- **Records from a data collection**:

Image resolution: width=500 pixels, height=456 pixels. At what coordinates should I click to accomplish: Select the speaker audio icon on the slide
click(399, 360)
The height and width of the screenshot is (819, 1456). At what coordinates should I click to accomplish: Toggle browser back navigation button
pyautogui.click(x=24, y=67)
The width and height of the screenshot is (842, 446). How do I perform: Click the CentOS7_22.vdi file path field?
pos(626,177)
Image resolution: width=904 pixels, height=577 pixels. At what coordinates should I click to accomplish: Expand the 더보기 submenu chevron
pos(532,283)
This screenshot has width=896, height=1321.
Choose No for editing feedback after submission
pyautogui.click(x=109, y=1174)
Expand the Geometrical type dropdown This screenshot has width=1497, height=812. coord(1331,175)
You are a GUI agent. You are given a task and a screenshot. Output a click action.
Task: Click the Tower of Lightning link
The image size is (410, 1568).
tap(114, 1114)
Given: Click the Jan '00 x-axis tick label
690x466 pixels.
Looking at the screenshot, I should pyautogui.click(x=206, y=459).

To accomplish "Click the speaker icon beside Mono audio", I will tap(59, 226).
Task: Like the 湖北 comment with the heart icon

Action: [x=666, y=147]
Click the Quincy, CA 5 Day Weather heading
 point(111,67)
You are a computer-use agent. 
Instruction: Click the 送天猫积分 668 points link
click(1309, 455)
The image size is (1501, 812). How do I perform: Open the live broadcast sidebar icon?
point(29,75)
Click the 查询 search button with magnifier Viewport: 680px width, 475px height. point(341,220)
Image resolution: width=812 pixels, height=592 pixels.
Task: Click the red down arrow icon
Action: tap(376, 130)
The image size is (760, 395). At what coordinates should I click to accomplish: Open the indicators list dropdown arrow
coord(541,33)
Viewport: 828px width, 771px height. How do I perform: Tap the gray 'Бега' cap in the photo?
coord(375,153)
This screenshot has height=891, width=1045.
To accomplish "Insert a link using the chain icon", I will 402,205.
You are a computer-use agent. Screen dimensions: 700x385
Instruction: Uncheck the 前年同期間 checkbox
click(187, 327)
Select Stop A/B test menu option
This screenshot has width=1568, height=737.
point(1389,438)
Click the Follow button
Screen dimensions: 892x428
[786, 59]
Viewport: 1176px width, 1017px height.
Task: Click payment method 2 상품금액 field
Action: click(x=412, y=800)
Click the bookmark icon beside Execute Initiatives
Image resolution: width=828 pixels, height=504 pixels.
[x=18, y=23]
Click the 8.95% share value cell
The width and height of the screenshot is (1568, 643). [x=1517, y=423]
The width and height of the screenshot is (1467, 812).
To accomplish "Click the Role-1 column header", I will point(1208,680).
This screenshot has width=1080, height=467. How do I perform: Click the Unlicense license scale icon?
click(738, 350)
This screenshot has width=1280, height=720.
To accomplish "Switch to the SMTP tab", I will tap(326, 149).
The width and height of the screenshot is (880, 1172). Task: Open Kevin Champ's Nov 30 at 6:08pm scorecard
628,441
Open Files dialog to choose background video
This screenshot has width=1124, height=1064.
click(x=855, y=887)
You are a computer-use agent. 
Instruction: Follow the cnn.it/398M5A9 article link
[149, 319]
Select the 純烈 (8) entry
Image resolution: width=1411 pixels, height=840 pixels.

- **What is needed**: Each entry is to be written out exactly as it was given.

- **Written solution**:
Image resolution: width=500 pixels, height=456 pixels. At what coordinates should I click to accomplish: Select the speaker audio icon on the slide
click(399, 360)
The height and width of the screenshot is (819, 1456). At what coordinates should I click to accomplish: Toggle browser back navigation button
pyautogui.click(x=24, y=67)
The width and height of the screenshot is (842, 446). How do I perform: Click the CentOS7_22.vdi file path field?
pos(626,177)
Image resolution: width=904 pixels, height=577 pixels. At what coordinates should I click to accomplish: Expand the 더보기 submenu chevron
pos(532,283)
This screenshot has width=896, height=1321.
Choose No for editing feedback after submission
pyautogui.click(x=109, y=1174)
Expand the Geometrical type dropdown This screenshot has width=1497, height=812. coord(1331,175)
You are a GUI agent. You are given a task and a screenshot. Output a click action.
Task: Click the Tower of Lightning link
The image size is (410, 1568).
tap(114, 1114)
Given: Click the Jan '00 x-axis tick label
690x466 pixels.
Looking at the screenshot, I should pyautogui.click(x=206, y=459).

To accomplish "Click the speaker icon beside Mono audio", I will tap(59, 226).
Task: Like the 湖北 comment with the heart icon

Action: [x=666, y=147]
Click the Quincy, CA 5 Day Weather heading
 point(111,67)
You are a computer-use agent. 
Instruction: Click the 送天猫积分 668 points link
click(1309, 455)
The image size is (1501, 812). How do I perform: Open the live broadcast sidebar icon?
point(29,75)
Click the 查询 search button with magnifier Viewport: 680px width, 475px height. point(341,220)
Image resolution: width=812 pixels, height=592 pixels.
Task: Click the red down arrow icon
Action: tap(376, 130)
The image size is (760, 395). At what coordinates should I click to accomplish: Open the indicators list dropdown arrow
coord(541,33)
Viewport: 828px width, 771px height. How do I perform: Tap the gray 'Бега' cap in the photo?
coord(375,153)
This screenshot has height=891, width=1045.
To accomplish "Insert a link using the chain icon", I will 402,205.
You are a computer-use agent. Screen dimensions: 700x385
Instruction: Uncheck the 前年同期間 checkbox
click(187, 327)
Select Stop A/B test menu option
This screenshot has width=1568, height=737.
point(1389,438)
Click the Follow button
Screen dimensions: 892x428
[786, 59]
Viewport: 1176px width, 1017px height.
Task: Click payment method 2 상품금액 field
Action: click(x=412, y=800)
Click the bookmark icon beside Execute Initiatives
Image resolution: width=828 pixels, height=504 pixels.
[x=18, y=23]
Click the 8.95% share value cell
The width and height of the screenshot is (1568, 643). [x=1517, y=423]
The width and height of the screenshot is (1467, 812).
To accomplish "Click the Role-1 column header", I will point(1208,680).
This screenshot has width=1080, height=467. How do I perform: Click the Unlicense license scale icon?
click(738, 350)
This screenshot has width=1280, height=720.
To accomplish "Switch to the SMTP tab", I will tap(326, 149).
The width and height of the screenshot is (880, 1172). Task: Open Kevin Champ's Nov 30 at 6:08pm scorecard
628,441
Open Files dialog to choose background video
This screenshot has width=1124, height=1064.
click(x=855, y=887)
You are a computer-use agent. 
Instruction: Follow the cnn.it/398M5A9 article link
[149, 319]
Select the 純烈 (8) entry
Image resolution: width=1411 pixels, height=840 pixels.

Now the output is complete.